Mendoza School of Business

Google It: Bringing Big Data To The Classroom

Published: April 5, 2019 / Author: Andrew Mentock



Kevin Hartman is an innovative practitioner in the world of business analytics and big data.

His day job is at Google, where he is the Director of Analytics in the Consumer, Government & Entertainment Sector. He is charged with the task of navigating the ever-changing profession of business analytics while working with major advertisers, creative agencies, media companies, and other large and influential organizations.

“My team and I work with advertisers to help build programs and investment opportunities for them to put campaigns on YouTube, search campaigns and on other places through the mediums that Google offers,” Hartman said.

While his job centers around numbers and data, he sees his work as an art form just as much as it is a science.

This perspective has also helped him become a relatable and impactful Notre Dame professor.

For the past four years, Kevin Hartman has spent a significant amount of his time outside of the Google office as an adjunct assistant teaching professor at the University of Notre Dame.

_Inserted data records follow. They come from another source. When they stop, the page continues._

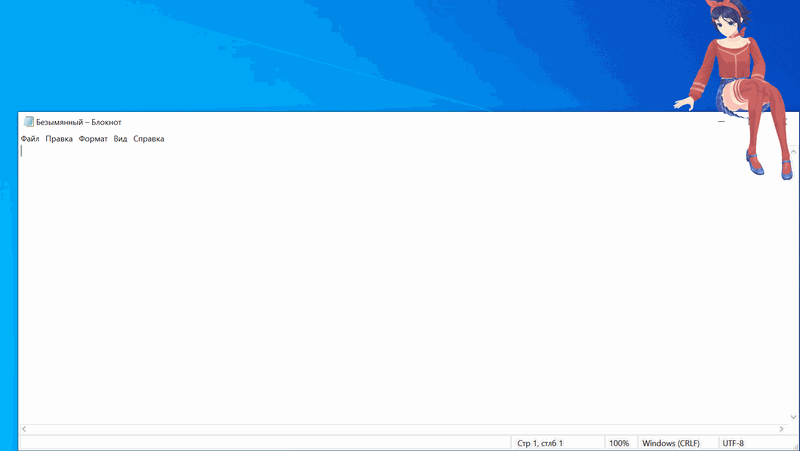Open the Правка menu

(x=59, y=139)
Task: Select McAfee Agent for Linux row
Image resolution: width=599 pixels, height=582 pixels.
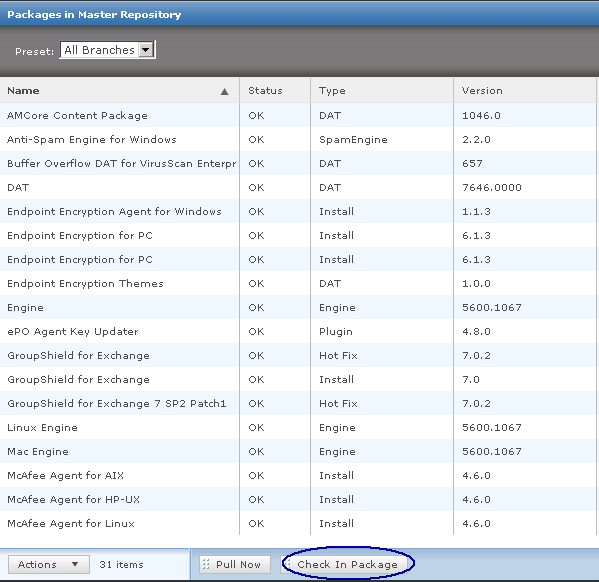Action: tap(298, 524)
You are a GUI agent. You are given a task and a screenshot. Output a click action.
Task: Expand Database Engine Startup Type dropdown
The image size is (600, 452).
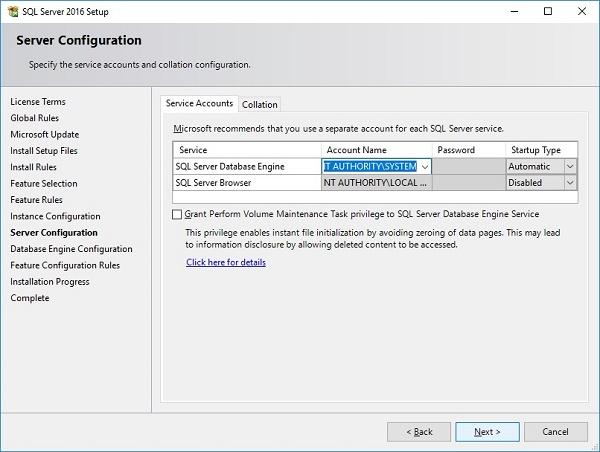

Currently, he works within Mendoza College of Business’ Master of Science in Business Analytics [MSBA] program and primarily teaches on the Notre Dame Chicago campus.

Part of his role as a Notre Dame professor is to teach the Introduction to Business Analytics course for the MSBA Chicago program. This week-long, immersive course takes place at Notre Dame’s main campus at the beginning of the program in January.

He teaches in a way that you feel like you can ask questions and engage. Kathryne Burns

“He was fascinating, and I think his approach is also disarming,” said Kathryne Burns, a current student in the MSBA Chicago program. “It was a conversation. He was imparting all of this knowledge and experience on us and kind of setting the foundation or the framework for our year ahead. He teaches in a way that you feel like you can ask questions and engage.”

This gives students the opportunity to practice the conversational skills they’ll need in the business analytics world, which is an essential aspect of Notre Dame’s Masters in Business Analytics program.

The MSBA in Chicago is designed for working professionals with at least two years of work experience. The cohort-based in-person learning environment in downtown Chicago fosters deeper conversation and understanding of data, and the power behind data to make decisions.

March 22, 2019; Kevin Hartman, director of analytics for Google, gives the ‘Ten Years Hence’ lecture. (Photo by Matt Cashore/University of Notre Dame)

In the classroom, Hartman blends his knowledge of current trends and industry standards. He does this by giving them tools that will help them adapt to wherever the industry goes next.

“The way I teach analytics is informed by my business day job,” Hartman said. “That is also why I don’t want to just impart practical knowledge to them, because that practical knowledge has a very short half-life. Things are moving so quickly. If I teach you how to do something today, that might not be relevant in a week or a year.”

His forward-thinking approach to business analytics is one of the many reasons he is so valuable to Notre Dame, but Hartman also appreciates the opportunity to reconnect to the university as a professor.

Throughout his entire life, Notre Dame has had a special place in Hartman’s heart. In 1992, he graduated from the university with a Bachelor of Arts in Political Science and Economics. He was also born in South Bend while his dad, a Double Domer, was finishing up school.

“Not only was I born here, but this is where my family used to take summer vacations,” Hartman said. “We would stay in Lewis Hall. I have great memories of riding bikes down to The Rock and of fishing in the lakes. So this is a really special place for me, and the students that I encounter are tremendous.”

The dialogue he creates with his students during his lectures keeps him sharp. He says that there’s nothing worse than being a professor, talking to one of your students, and realizing they know more about a recent trend or a relevant event in the news more than he does. This pushes him to new levels in his own career and in the understanding of analytics.

Another value Hartman adds to the Masters in Business Analytics program is his perspective on ethics and how important that is to his work and the future of data.

To him, the use of analytics should be for the benefit of humankind — never to its detriment.

“If you don’t approach the data that you’ve collected and the use of that data responsibly and from an ethical perspective, you destroy trust,” Hartman said. “And for a company like Google, a company like Facebook, and these other companies operating in that space today, trust is almost all they have.”

This outlook is important to Notre Dame and the Mendoza College of Business, which prides itself on providing one of the few Masters in Business Analytics programs that offers a course specifically on Ethics and Big Data Analytics.

“They’re one of, if not the only program that has an entire class devoted to ethics,” Burns said. “That is actually one reason I chose this program. It’s one of the most important things that professionals in the world keep in mind. There’s a lot of responsibility there.”